Nurmiati Nurdin, 19, didampingi oleh pamannya, Jamal bin Pida, warga negara Malingsia, dan Wakil Ketua Persatuan Bugis Malingsia Raja Kamarudin bin Raja Abdul, juga warga Malingsia, Jumat sore melaporkan kejadian itu ke KBRI Kuala Lumpur.
Kepala Polisi KBRI Kuala Lumpur Setyo Wasisto menerima pengaduan itu didampingi oleh Atase Pertahanan Laut Mohd Yunus.
"Sabtu malam, saya berdua sedang makan malam. Kemudian pulang dan naik mobil. Tiba-tiba ada sebuah motor yang dikendarai dua polisi berseragam memberhentikan mobil kami dan menanyakan paspor. Pada saat itu, Nurmiati tidak bawa paspor.

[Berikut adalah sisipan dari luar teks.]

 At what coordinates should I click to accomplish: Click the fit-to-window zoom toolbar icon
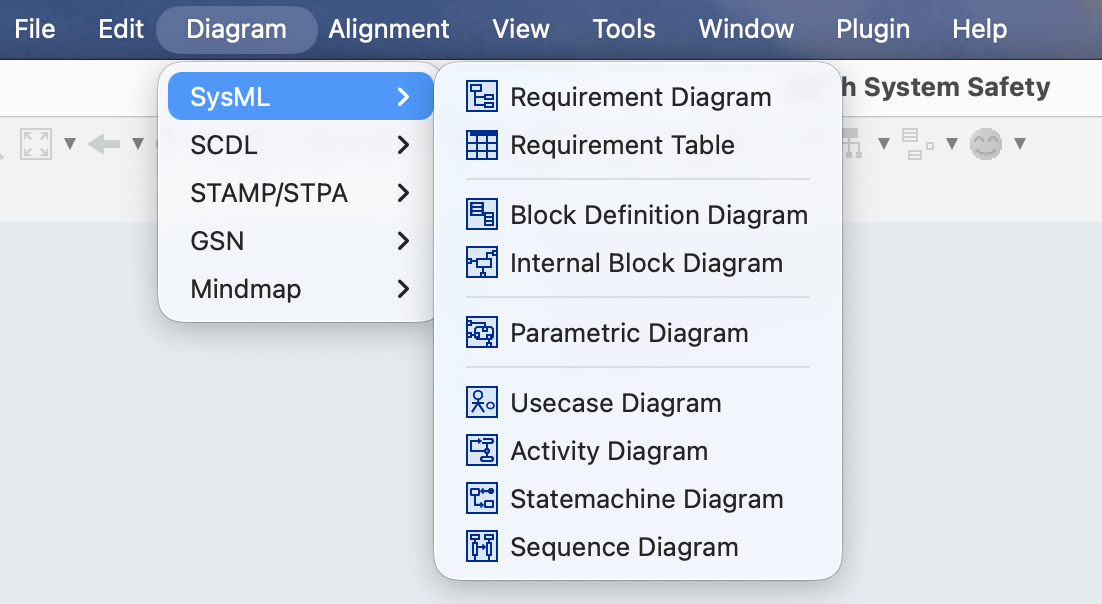point(37,143)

Saya pulang ke rumah ambil paspor dia. Saya bawa paspor dia dan menyerahkan ke polisi. Tapi polisi itu bilang paspor ini palsu. Jadi Nurmiati dibawa ke kantor polisi di Klang kemudian ditahan," kata Jamal.

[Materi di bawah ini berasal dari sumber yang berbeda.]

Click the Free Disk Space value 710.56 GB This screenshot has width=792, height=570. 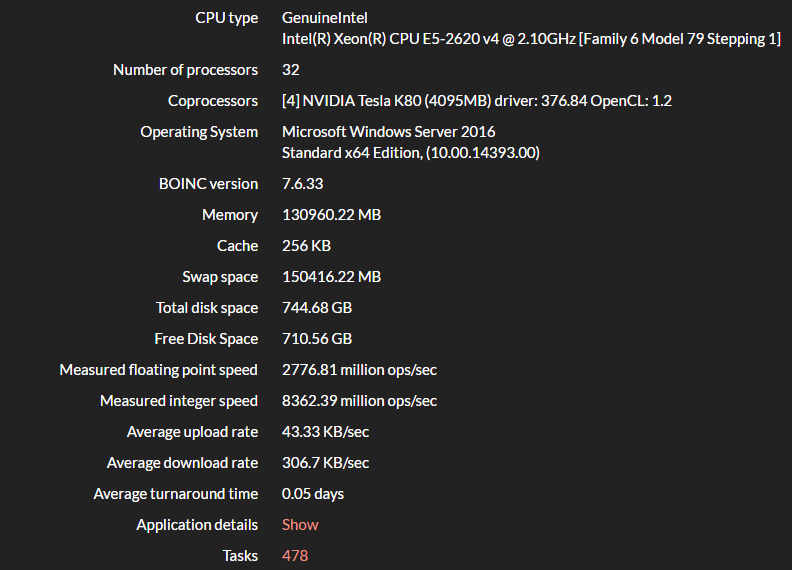coord(317,339)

Esok harinya, Minggu, Jamal datang kembali ke kantor polisi Klang dan menemui polisi yang menahan keponakannya. Oknum polisi itu mengatakan bahwa paspor Nurmiati palsu, kemudian menawarkan pembuatan paspor Indonesia yang asli. "Saya jawab tidak ada uang," kata Jamal.

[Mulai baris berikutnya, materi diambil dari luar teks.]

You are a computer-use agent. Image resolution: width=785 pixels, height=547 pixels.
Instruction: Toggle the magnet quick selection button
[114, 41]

Ia kemudian melaporkan kejadian ini kepada Wakil Ketua Persatuan Bugis Malingsia Raja Kamarudin. Raja kemudian menemui pimpinan polisi Klang. Pimpinan itu mengatakan bahwa stempel visa masuk ke Malingsia yang ada di paspor Nurmiati itu palsu dan sedang dicek ke Imigrasi Putrajaya. "Tapi perlu waktu empat atau lima hari," kata Raja Kamarudin meniru suara polisi itu.
Raja Kamarudin dan Jamal kemudian mendatangi KBRI untuk melaporkan hal ini. Kepala Polisi KBRI Setyo Wasisto dan Kepala Atase Pertahanan Laut M Yunus kemudian mendatangi langsung kantor polisi Klang. Nurmiati akhirnya bisa keluar dari tahanan pada Kamis malam (6/12) jam 10.
"Saya sangat tersiksa di penjara karena satu sel itu ada sekitar 35 orang. Saya tidak bisa tidur dengan kaki lurus saking padatnya manusia di sel penjara.
Kami harus menjerit jika ingin buang air kecil atau buang air besar. Kadang-kadang dibukakan pintu, kadang-kadang tidak. Masih ada lagi sekitar 20 wanita Indonesia di penjara di sana. Ada yang punya paspor lengkap dan tidak tahu kenapa ditahan," kata Nurmiati.
"Kami sebagai orang Malingsia sendiri sangat sedih melihat perlakukan polisi terhadap orang Indonesia. Bapak mesti datangi penjara Klang lagi dan mendatangi penjara polisi lainnya. Berapa banyak orang Indonesia ditahan tanpa alasan," kata Raja Kamarudin.
"Kami akan mengirim surat protes kepada Kepolisian Malingsia melalui interpol. Saya juga menyarankan agar Nurmiati dan keluarganya melakukan gugatan kepada polisi," kata Setyo.